The Proposals and Origin of the Theory

Self-verification theory indicates that people want others to perceive them how they know themselves (Swann, & Read, 1981). For example, as extroverts wish other people to recognize them as extroverts, introverts also desire people to view them as introverts. Inversion of these perceptions, therefore, disqualifies the intent of the theory.

Swann and Read (1981) note the origin of the theory as writings of the symbolic interactionist who believed that people from self-views to predict the responses of others and come up with the best reaction. According to the interactionist, people who believe in their intelligence allow them to predict how other people will notice their sharpness.
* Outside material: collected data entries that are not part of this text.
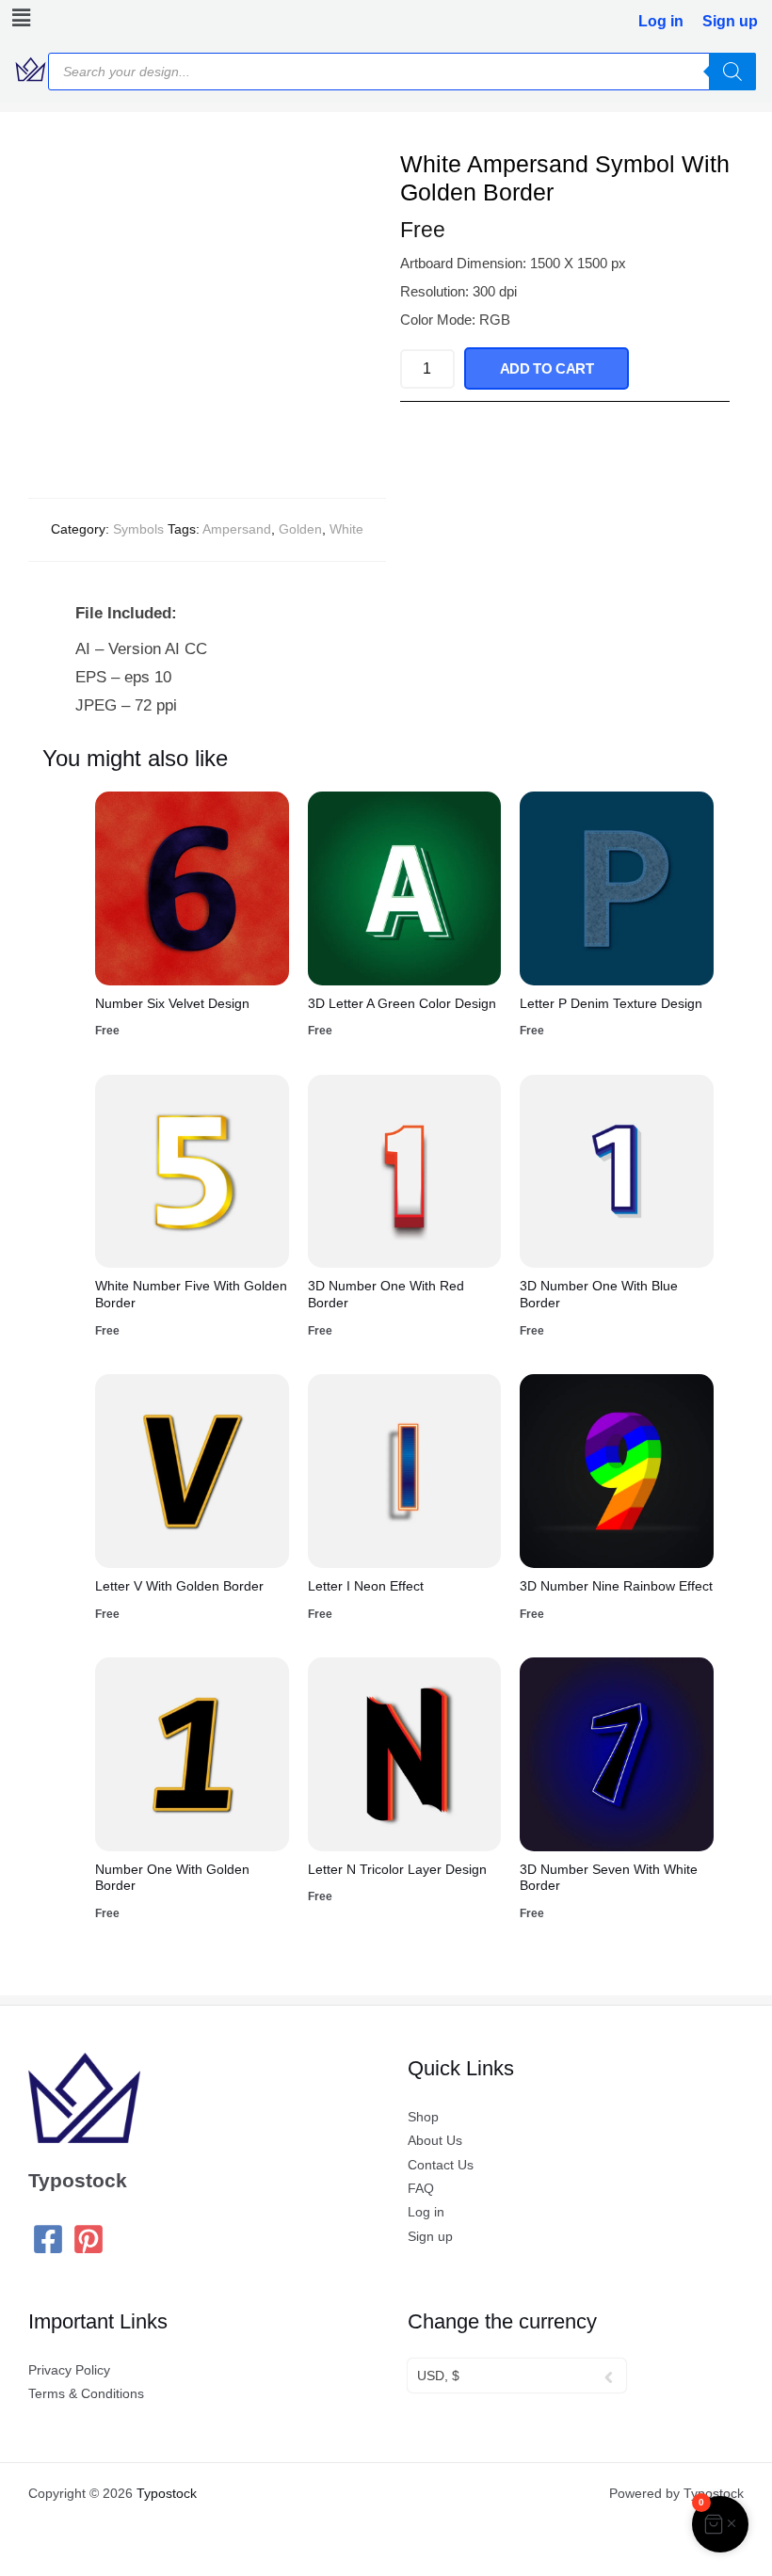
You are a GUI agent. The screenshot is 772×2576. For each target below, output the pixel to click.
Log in (661, 21)
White (346, 528)
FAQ (421, 2189)
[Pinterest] (88, 2239)
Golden (300, 528)
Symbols (138, 528)
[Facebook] (48, 2239)
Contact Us (441, 2165)
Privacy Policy (69, 2370)
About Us (435, 2141)
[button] (18, 18)
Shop (423, 2117)
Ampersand (236, 528)
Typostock (167, 2494)
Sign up (730, 21)
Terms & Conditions (86, 2394)
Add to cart (547, 368)
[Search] (732, 71)
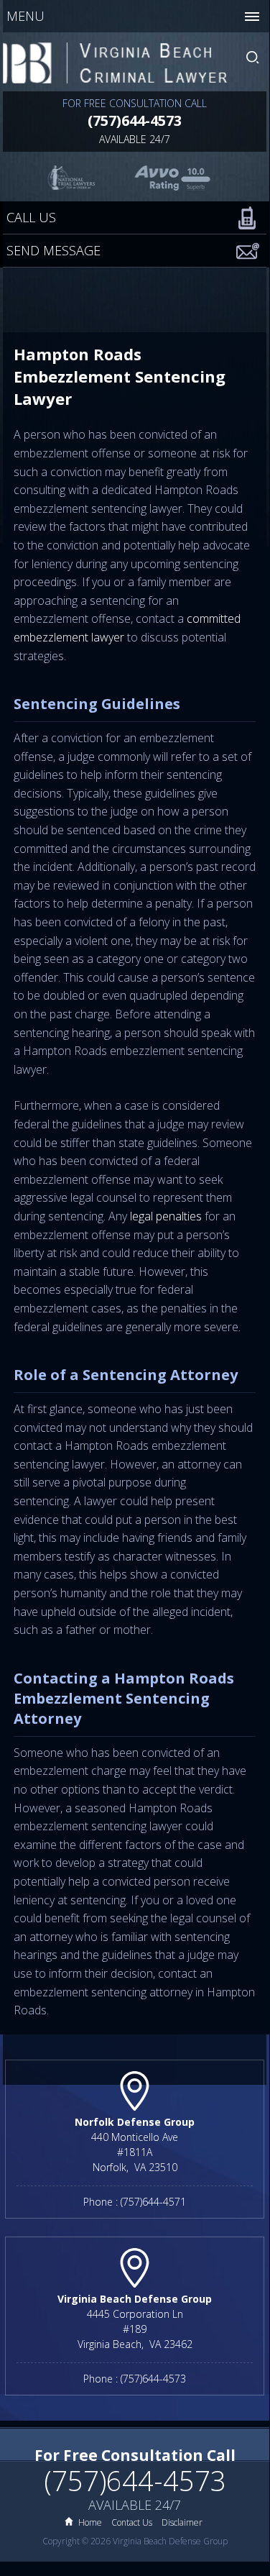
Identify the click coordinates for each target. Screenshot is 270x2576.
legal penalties (166, 1216)
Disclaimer (182, 2522)
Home (90, 2522)
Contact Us (131, 2522)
This anticipation motivates them, especially school, and can push them to attain chances of studying in premier institutions. Due to the critical role self-view play in people's lives, they invest in maintaining them through self-verifying information.

Features and Functions of the Theory

The striving for self-verification stabilizes people's lives makes their experiences articulate, logical, and understandable. Most people adapt to the processes due to their positive self-views and self-verification. The two concepts also boost their social life. Research by Kraus and Chen (2014) indicates that members of small groups attain self-verification from other group members. Verifying one member's characters increases the member's performance and commitment to the success of the group. Engagement leads to overall group performance.

There exist numerous benefits of self-verification theory, as indicated in this discussion. Portraying the real one's self in job interviews allows employers to understand their employees before their engagement (Swann & Buhrmester, 2003). Prior understanding of employees eases the process of assigning trainers to the employees during indication. It also helps during the actual assignment of duties to workers.

Besides, people with high self-verification usually presents the actual information in their certainty. These people are generally optimistic about life. They are quite happy with how they see themselves and freely interact with other people. Their free routine socializing with other like-minded people increase their chance of securing other opportunities.